In the café the waitress is the one who always comes to us. My father says that is because we always sit at the same table. He says our waitress has Titian hair; he says that’s what that colour is. My father is always commenting on people, saying they have this or that, guessing about them, or asking questions. Often he falls into conversation with people who enquire the way on the street, and beggars, anyone who stops him, anyone in shops. ‘Rich as a candy king,’ I heard someone in the café say once, and my father laughed, shaking his head.

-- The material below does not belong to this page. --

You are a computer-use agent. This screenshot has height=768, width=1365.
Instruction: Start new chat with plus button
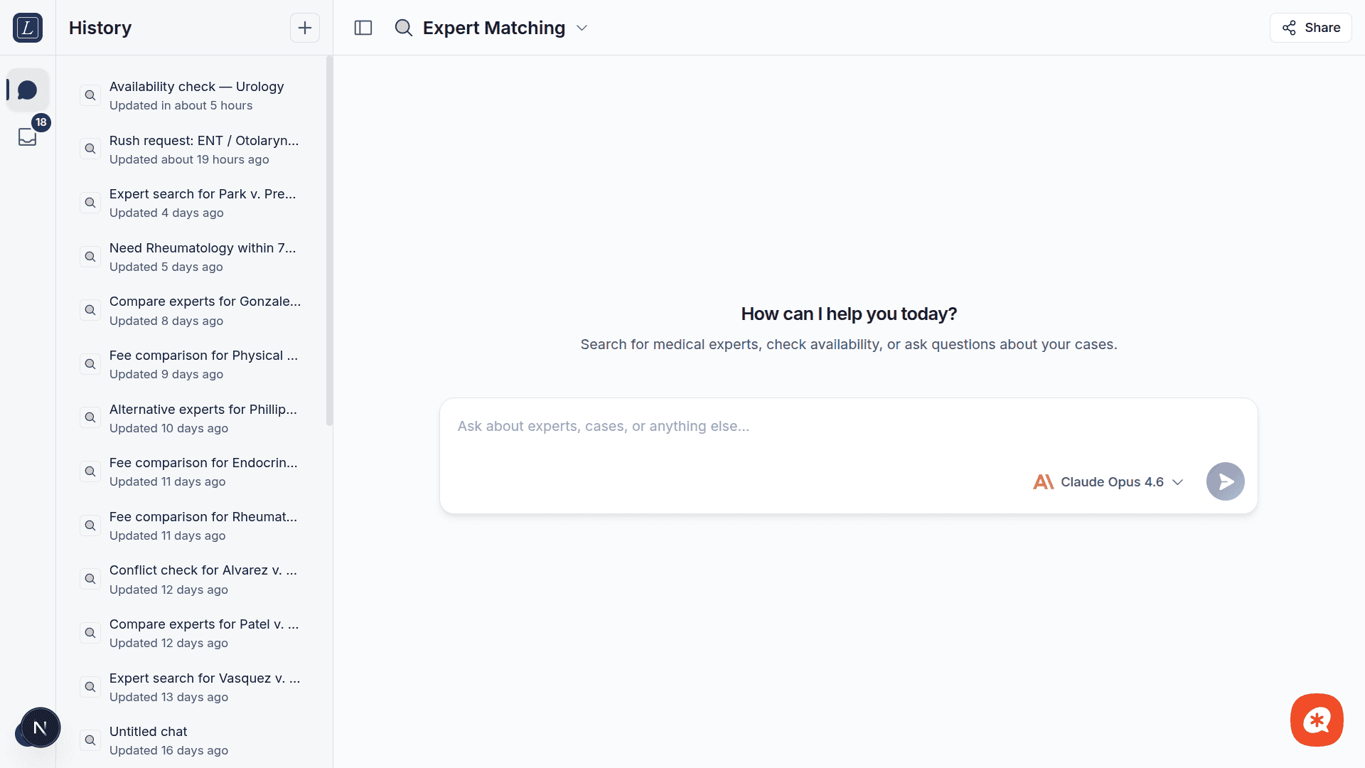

All the time in the café I want to tell him, because I tell him everything when he comes back from a journey. I want to tell him about the dream I had that same night, all of it happening again. ‘Oh, horrid nightmare,’ my mother comforted me, not knowing what it was about because I didn’t say, because I didn’t want to.

‘The picture gallery?’ my father suggests when we have had our coffee. ‘Or the dolls’ museum today? Look, I have this.’

He spreads out on the table a handkerchief he has bought, all faded colours, so flimsy you can see through it in places. Old, he says, Egyptian silk. There is a pattern and he draws his forefinger through it so that I can see it too. ‘For you,’ he says. ‘For you.’

In the bus, on the way to the dolls’ museum he talks about Egypt. So hot it could make your skin peel off, so hot you have to lie down in the afternoon. One day he’ll bring me with him; one day he’ll show me the Pyramids. He takes my hand when we walk the last bit.

I know the way, but when we get there the doll I like best isn’t on her shelf. Unwell, the man says, getting better in hospital. It’s his way of putting it, my father says. He asks the man: that doll, the Spanish doll, will be back next week. ‘Well, we can come again,’ my father promises. ‘Who’s going to stay up for the party?’ he says when we’re back in the house.

The party is tonight. In the kitchen the wine bottles are laid out, two long rows all the length of the table, and other bottles on trays, and glasses waiting to be filled. Charles comes specially early to help when there is a party. There always is when my father returns.

‘You sit down there and have your sandwich.’ Mrs Upsilla’s grey head is bent over what she’s cooking; she’s too busy to look up. Charles winks at me and I try to wink back but I can’t do it properly. He passes close to where I’m sitting and then the sandwich I don’t want isn’t there any more. ‘Oh, there’s a good girl,’ Mrs Upsilla says when she asks if I’ve eaten it and I say yes. And Charles smiles. And Davie giggles and Abigail does.

Abigail and Davie aren’t real, but most of the time they’re there. They were that day, when the door opened and my mother and her friend came into the drawing-room. ‘It’s all right,’ my mother said. ‘She’s not here.’ And Davie giggled and Abigail did too and I made them be quiet.